EXTRAIT FOURNI:
____________
Portée par les riches accents de son timbre grave, Nathalie Stutzmann a mené une brillante carrière de chanteuse qui l’a conduite « avant tout à explorer le monde infini du lied germanique et, plus largement, de la musique romantique et post-romantique, allemande et russe en particulier, qui correspond à mon goût profond ».
C’est dans un second temps que, « fascinée par les pages merveilleuses que les compositeurs baroques ont offertes à la voix de contralto », elle a fondé en 2009 l’ensemble Orfeo 55. La musicienne le dirigeait tout en chantant Haendel ou Vivaldi, avec une liberté, un élan et une souplesse qui sont la signature des grands. Un récent enregistrement (2) marque les adieux de la formation, contrainte à baisser le rideau « faute de soutien et de subventions », indique sobrement le livret du CD.
À Philadelphie, la cheffe apprécie « la réactivité incroyable des instrumentistes. Vous bougez un doigt et ils répondent aussitôt. Si l’on y ajoute une mentalité positive, chaleureuse, accueillante et avide d’échanges, une telle opportunité ne pouvait se refuser ! ». D’autant que Nathalie Stutzmann retrouve « un son si beau qu’il vous paralyserait presque, tout à fait celui de mes émerveillements d’enfance, intact, flamboyant ». Et de louer, entre autres, la texture « crémeuse » des violons avec lesquels elle redécouvre Brahms, Wagner, Tchaïkovski ou Strauss, « partitions que j’adore et dans lesquelles nous nous sentons en correspondance quasi alchimique… »
Philadelphie, ville de culture
Entre concerts et répétitions, elle aime flâner dans les rues de la grande cité de Pennsylvanie – « hélas actuellement vidées et figées par la crise sanitaire » –, appréciant le saisissant contraste entre les immenses buildings et les maisons basses, les cafés, terrasses et boutiques à l’européenne. « Philadelphie vibre de culture et se montre fière de son orchestre, au-delà de ses qualités musicales. C’est l’une des institutions qui comptent dans la ville, admire Nathalie Stutzmann. Il assume en particulier un rôle éducatif et social majeur. » Et de citer le programme « make a wish » (fais un vœu) qui a permis à un enfant malade pratiquant le violoncelle de jouer au milieu de la formation symphonique, sur un instrument offert par un mécène. « J’ai su par la suite que la réalisation de ce rêve l’avait aidé dans son parcours médical », ajoute-t-elle avec émotion.
Fermé en raison du Covid-19, le Verizon Hall, installé dans le complexe culturel du Kimmel Center, ne peut accueillir le public du Philadelphia Orchestra. Un Digital Concert Hall propose cependant gratuitement des concerts en ligne, dont deux sous la direction de Nathalie Stutzmann. Après une année 2020 « cauchemardesque pour la musique », elle espère pouvoir participer l’été prochain aux deux festivals organisés par l’orchestre mais aussi retrouver les phalanges européennes qu’elle dirige régulièrement : en tant que cheffe principale au Symphonique de Kristiansand en Norvège mais aussi à Stockholm, en Irlande, en Allemagne… dont elle aime à comparer les personnalités musicales. Puissent les phalanges françaises prendre la mesure des avantages qu’elles auraient à inviter cette remarquable musicienne…
(1) Le chef italien devint ensuite le directeur musical du Philadelphia Orchestra.
(2) Contralto, un CD Erato, enregistré en 2019, date à laquelle Orfeo 55 a mis fin à ses activités.
____________
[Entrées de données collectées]

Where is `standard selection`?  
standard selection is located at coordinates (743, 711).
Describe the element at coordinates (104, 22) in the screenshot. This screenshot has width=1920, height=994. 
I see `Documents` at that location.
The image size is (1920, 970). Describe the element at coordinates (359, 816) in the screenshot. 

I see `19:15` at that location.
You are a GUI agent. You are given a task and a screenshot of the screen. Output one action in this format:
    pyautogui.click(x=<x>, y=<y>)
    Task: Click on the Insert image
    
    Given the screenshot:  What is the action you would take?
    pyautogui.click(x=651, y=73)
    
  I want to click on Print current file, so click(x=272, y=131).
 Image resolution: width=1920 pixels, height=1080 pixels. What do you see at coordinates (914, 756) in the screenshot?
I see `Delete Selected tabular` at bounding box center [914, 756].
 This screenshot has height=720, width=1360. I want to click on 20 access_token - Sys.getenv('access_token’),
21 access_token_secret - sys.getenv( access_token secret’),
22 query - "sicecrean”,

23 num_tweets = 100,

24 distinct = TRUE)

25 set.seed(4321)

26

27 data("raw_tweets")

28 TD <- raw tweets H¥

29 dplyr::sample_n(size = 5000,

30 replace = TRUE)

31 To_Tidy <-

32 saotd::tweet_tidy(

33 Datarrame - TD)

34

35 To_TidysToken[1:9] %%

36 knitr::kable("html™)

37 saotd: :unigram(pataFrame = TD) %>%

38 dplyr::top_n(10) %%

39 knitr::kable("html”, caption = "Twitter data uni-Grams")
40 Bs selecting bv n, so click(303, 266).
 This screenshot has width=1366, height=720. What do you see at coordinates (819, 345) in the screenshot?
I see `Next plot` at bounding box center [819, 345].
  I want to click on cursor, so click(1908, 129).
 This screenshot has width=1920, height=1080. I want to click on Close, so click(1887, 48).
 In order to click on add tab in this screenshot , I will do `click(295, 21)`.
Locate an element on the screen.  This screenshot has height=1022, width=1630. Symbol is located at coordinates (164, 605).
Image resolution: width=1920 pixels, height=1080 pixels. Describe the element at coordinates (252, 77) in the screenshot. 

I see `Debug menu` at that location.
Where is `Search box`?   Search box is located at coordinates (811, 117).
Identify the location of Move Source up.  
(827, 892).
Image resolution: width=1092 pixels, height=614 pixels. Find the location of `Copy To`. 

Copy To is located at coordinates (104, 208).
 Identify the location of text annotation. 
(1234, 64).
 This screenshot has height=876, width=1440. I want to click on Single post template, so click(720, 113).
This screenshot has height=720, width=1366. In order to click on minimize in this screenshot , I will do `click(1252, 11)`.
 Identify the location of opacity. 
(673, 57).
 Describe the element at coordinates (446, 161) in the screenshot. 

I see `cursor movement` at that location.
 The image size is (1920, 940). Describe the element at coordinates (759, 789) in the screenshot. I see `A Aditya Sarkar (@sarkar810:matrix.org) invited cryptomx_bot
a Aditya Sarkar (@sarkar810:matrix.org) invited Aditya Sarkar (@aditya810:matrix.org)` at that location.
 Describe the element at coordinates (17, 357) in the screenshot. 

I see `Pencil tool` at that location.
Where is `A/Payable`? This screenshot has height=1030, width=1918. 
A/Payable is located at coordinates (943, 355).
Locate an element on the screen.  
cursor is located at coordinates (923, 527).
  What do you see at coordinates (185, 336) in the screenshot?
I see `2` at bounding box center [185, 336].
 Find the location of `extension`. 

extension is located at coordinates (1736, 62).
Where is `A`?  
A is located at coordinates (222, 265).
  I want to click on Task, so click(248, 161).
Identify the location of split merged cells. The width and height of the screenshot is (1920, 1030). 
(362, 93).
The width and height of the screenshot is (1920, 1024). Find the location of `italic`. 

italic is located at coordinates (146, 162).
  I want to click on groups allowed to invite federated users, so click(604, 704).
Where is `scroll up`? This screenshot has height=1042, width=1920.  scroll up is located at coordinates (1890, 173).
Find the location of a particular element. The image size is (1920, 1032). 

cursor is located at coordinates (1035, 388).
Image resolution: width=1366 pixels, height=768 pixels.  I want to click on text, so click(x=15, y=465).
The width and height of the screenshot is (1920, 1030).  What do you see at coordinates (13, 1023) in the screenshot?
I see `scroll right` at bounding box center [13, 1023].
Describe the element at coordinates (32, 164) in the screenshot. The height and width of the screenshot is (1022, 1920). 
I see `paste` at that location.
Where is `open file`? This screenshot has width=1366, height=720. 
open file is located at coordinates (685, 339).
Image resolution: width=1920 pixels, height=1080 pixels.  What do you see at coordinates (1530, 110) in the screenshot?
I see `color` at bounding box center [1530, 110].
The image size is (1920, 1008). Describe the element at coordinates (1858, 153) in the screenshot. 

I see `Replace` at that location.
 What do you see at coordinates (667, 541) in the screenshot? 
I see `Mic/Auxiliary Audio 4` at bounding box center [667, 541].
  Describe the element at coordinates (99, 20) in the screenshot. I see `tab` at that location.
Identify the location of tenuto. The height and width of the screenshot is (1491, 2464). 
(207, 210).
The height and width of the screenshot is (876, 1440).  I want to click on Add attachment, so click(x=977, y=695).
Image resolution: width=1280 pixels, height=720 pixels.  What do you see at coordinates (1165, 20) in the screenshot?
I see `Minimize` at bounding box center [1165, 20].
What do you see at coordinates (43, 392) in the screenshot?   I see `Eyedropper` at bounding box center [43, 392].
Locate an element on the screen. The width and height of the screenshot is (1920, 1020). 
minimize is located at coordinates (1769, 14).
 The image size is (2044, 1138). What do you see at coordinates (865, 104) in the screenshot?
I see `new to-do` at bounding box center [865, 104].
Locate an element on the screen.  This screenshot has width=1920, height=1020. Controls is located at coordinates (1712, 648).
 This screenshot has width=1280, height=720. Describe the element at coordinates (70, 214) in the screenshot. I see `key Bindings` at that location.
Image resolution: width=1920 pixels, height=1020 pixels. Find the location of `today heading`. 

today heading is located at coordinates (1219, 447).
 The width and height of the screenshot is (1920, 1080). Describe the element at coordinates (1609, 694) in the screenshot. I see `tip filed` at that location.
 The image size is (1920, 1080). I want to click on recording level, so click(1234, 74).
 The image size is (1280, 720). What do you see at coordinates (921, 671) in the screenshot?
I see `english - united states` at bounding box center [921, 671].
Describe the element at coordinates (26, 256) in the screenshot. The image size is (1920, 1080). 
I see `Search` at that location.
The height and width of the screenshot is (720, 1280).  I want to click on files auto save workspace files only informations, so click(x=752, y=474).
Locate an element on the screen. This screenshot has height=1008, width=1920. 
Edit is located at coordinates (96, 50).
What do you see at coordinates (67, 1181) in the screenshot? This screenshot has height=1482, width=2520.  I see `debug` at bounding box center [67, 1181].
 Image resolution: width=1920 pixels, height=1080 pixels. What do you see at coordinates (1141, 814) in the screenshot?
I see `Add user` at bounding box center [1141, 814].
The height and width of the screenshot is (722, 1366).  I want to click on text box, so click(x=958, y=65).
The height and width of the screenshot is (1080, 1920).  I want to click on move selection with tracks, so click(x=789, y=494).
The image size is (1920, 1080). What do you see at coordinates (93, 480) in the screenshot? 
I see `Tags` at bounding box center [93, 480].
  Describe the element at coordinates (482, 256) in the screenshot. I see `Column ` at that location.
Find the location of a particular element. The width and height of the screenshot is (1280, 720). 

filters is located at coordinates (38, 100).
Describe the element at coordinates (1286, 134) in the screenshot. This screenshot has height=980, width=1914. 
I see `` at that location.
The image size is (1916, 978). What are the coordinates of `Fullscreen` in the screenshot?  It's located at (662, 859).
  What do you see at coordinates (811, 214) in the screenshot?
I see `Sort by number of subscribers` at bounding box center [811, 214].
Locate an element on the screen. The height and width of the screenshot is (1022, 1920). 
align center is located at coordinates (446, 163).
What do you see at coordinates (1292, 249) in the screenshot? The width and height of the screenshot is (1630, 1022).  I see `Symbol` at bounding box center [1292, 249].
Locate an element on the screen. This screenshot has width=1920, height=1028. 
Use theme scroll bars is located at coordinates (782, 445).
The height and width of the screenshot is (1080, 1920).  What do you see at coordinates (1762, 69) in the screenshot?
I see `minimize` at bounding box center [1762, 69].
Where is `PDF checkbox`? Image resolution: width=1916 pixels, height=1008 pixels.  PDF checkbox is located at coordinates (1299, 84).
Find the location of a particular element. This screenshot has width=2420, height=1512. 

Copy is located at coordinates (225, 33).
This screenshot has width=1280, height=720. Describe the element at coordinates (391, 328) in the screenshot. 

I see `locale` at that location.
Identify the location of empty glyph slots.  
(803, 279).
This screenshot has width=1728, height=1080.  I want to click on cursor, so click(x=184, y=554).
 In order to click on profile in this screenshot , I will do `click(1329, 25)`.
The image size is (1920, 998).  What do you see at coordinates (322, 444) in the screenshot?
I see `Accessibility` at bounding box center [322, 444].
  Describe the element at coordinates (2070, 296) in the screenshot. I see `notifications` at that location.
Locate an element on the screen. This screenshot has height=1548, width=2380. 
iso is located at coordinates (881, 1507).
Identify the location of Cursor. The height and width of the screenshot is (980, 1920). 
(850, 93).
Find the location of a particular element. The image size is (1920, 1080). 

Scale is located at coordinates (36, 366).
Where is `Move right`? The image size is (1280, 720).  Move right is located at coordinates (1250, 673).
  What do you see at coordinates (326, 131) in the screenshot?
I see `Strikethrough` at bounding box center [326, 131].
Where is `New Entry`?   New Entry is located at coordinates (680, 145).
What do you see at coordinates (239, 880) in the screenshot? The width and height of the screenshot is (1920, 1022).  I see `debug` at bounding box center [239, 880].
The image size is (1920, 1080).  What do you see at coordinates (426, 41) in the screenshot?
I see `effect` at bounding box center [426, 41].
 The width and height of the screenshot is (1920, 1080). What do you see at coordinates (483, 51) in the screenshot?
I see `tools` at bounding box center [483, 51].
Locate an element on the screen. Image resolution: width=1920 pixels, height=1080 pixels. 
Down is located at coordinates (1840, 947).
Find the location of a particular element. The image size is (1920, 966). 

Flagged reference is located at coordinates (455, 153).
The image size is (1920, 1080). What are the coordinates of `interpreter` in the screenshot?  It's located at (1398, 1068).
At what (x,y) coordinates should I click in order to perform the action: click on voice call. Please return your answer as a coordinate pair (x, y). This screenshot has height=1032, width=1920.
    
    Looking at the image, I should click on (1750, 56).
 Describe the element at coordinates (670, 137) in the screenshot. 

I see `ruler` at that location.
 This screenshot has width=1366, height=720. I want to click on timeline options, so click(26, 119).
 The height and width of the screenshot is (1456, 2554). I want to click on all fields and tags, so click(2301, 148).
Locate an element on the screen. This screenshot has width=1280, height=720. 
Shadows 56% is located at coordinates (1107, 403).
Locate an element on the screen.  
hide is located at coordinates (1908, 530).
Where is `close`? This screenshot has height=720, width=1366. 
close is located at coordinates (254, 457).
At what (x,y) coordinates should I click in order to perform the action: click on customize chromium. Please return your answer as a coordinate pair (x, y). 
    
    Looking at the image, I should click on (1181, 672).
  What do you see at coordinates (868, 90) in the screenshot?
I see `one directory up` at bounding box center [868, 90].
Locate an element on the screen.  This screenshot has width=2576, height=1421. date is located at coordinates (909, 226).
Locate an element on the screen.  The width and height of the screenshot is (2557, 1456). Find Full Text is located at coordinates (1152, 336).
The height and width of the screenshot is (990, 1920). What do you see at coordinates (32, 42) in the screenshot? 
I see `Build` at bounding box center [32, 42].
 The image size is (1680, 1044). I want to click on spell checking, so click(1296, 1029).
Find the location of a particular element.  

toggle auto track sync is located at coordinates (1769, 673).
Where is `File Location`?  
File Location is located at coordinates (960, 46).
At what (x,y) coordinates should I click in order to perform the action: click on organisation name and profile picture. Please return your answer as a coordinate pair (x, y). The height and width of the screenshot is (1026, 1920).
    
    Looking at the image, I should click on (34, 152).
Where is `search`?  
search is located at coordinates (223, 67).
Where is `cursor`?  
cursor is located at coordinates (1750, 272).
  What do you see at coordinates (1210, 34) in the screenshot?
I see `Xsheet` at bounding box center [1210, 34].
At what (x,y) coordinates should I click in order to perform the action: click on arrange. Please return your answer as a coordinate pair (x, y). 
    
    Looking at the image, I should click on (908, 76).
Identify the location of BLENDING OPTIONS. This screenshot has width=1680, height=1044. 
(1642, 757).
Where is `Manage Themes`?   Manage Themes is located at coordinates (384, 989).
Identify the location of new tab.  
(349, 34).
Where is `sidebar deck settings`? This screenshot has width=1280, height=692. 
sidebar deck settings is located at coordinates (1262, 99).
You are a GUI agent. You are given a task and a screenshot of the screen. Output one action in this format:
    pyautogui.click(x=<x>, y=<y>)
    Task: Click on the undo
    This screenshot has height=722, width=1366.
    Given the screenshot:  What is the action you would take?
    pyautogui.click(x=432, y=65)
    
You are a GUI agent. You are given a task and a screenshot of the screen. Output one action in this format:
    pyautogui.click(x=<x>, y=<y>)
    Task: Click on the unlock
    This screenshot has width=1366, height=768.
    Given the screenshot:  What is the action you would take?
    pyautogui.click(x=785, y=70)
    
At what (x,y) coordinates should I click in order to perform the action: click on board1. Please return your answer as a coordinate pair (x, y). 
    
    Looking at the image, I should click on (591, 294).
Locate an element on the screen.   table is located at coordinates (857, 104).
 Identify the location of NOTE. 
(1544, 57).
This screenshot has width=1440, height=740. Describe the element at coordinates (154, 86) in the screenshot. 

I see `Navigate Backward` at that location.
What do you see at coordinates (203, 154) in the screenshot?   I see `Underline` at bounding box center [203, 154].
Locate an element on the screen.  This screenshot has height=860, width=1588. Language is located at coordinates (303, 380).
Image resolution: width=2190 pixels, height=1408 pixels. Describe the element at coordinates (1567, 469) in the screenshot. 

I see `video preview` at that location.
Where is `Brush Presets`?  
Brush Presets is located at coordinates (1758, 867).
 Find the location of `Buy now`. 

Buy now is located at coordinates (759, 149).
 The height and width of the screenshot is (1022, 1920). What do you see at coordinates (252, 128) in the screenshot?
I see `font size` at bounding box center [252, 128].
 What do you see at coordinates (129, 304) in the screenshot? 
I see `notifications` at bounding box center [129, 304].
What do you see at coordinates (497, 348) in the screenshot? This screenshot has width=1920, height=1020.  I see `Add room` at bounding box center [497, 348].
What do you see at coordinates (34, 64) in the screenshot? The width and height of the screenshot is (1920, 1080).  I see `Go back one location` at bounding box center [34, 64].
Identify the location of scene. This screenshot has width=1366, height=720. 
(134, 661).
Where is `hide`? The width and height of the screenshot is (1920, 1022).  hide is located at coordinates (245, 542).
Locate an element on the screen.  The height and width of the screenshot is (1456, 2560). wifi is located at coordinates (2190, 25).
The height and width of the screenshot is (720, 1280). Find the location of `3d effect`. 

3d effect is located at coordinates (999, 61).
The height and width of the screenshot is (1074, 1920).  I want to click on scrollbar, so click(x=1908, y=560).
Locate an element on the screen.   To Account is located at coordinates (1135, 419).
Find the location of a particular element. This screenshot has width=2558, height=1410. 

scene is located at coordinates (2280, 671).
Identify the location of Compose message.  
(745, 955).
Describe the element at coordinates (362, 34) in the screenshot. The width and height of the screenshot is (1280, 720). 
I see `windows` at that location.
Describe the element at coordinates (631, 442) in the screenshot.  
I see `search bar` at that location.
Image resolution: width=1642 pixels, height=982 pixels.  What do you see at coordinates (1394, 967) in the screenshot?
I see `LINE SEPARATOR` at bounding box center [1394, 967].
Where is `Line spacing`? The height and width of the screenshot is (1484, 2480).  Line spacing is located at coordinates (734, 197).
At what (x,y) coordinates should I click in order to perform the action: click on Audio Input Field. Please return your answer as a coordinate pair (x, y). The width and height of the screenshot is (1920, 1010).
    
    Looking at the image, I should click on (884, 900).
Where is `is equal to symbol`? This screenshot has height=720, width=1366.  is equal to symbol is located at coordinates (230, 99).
____________
CONSIGNES DE L'EXERCICE:
a: Pouvez-vous résumer l'extrait sur Nathalie Stutzmann en deux phrases ?
b: D'après l'extrait, de quel orchestre Nathalie Stutzmann est-elle la cheffe principale ?
La liste n'est d'aucune utilité ici.

VOS RÉPONSES RÉDIGÉES:
a: Chanteuse au timbre grave, Nathalie Stutzmann a exploré le lied et la musique romantique, puis a fondé en 2009 l'ensemble Orfeo 55, qui a cessé ses activités faute de soutien et de subventions. À Philadelphie, elle admire la réactivité et le son de l'orchestre ainsi que la vie culturelle de la ville, et elle espère retrouver l'été prochain les festivals de l'orchestre et les phalanges européennes qu'elle dirige.

b: Du Symphonique de Kristiansand, en Norvège.